How will you pay for it?

First of all, I would look for redirecting some expenditure from other areas. Second, I would look for some very creative packages to see if there is a partnership we can create between the city, the county, and the private sector, because this is an investment that I think will pay dividends. Getting state funding for just the start up is not the answer because this program would go on year after year for at least a few years. If that doesn't happen, I have three other very specific packages. But I choose not to go into them right now.

Do we have enough information to abandon the new reorganization of the police department? If so, how should we organize the department?

We have to separate campaign rhetoric from the reality, and we have to analyze data and results of the reorganization and then see what those recommendations are for change. The reorganization has worked in so many ways, but there are clearly parts of it that have to be addressed. There are people inside and outside that are not happy with it, but we have to keep in mind that this is about change and change is not easy for some people.

How would you measure success in public safety?
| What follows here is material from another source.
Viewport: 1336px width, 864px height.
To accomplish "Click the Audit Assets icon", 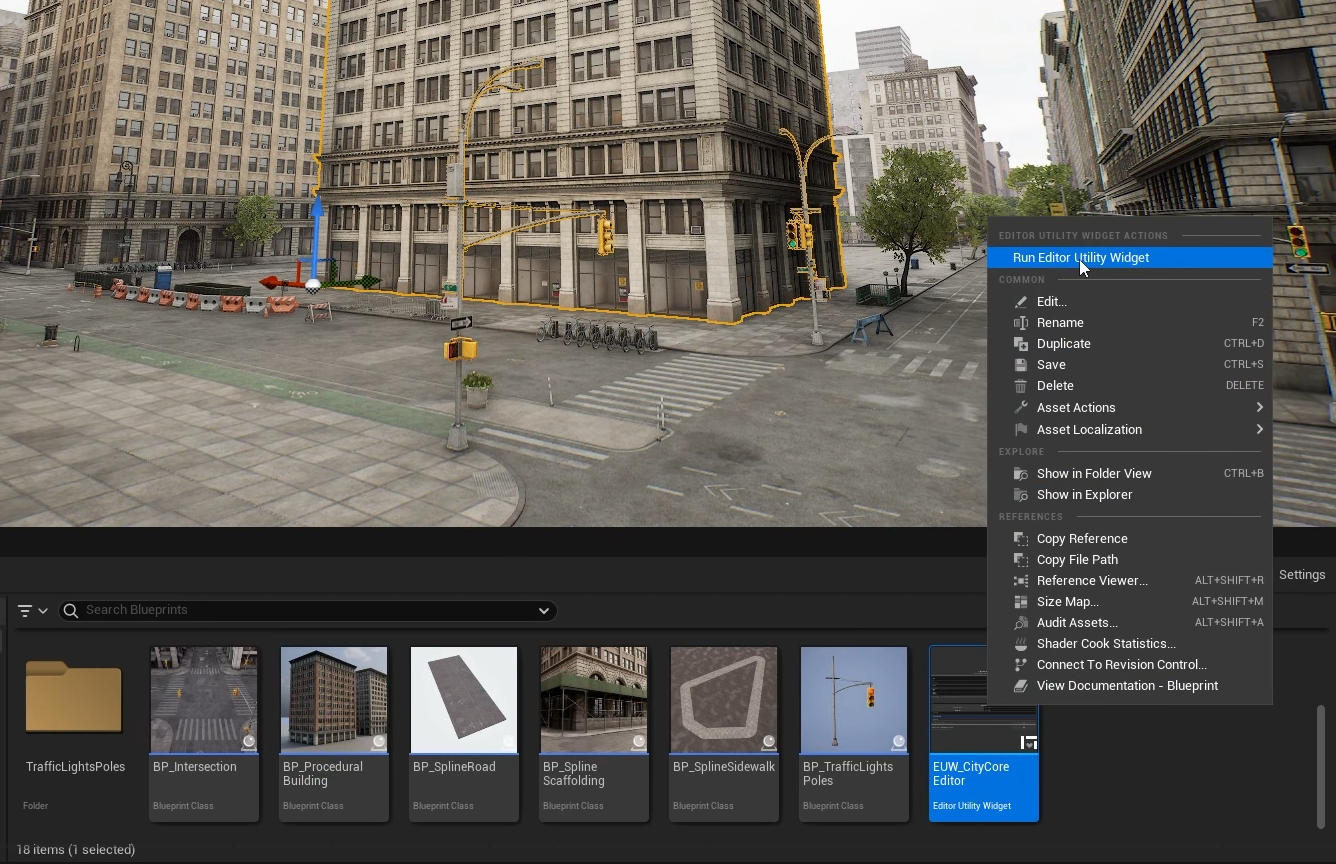I will (1020, 623).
I was chief from 1998 up to 2004.During that seven years, we cut homicide by 30 to 32 percent. That's success. We've been a model department throughout the state and in some cases in the country. [Looking at the success of New York City in reducing crime, there are two things to consider.] One is the incredible infusion of resources. That has been a cornerstone of their success; they will tell you that. Second, is the economy. That's why I have been saying we have to look at education, economic development, and public safety together. I am not saying the picture is rosy. I'm not saying that at all. But we have to get past the campaign rhetoric, and my decisions are going to be based on the data and the research from all three areas.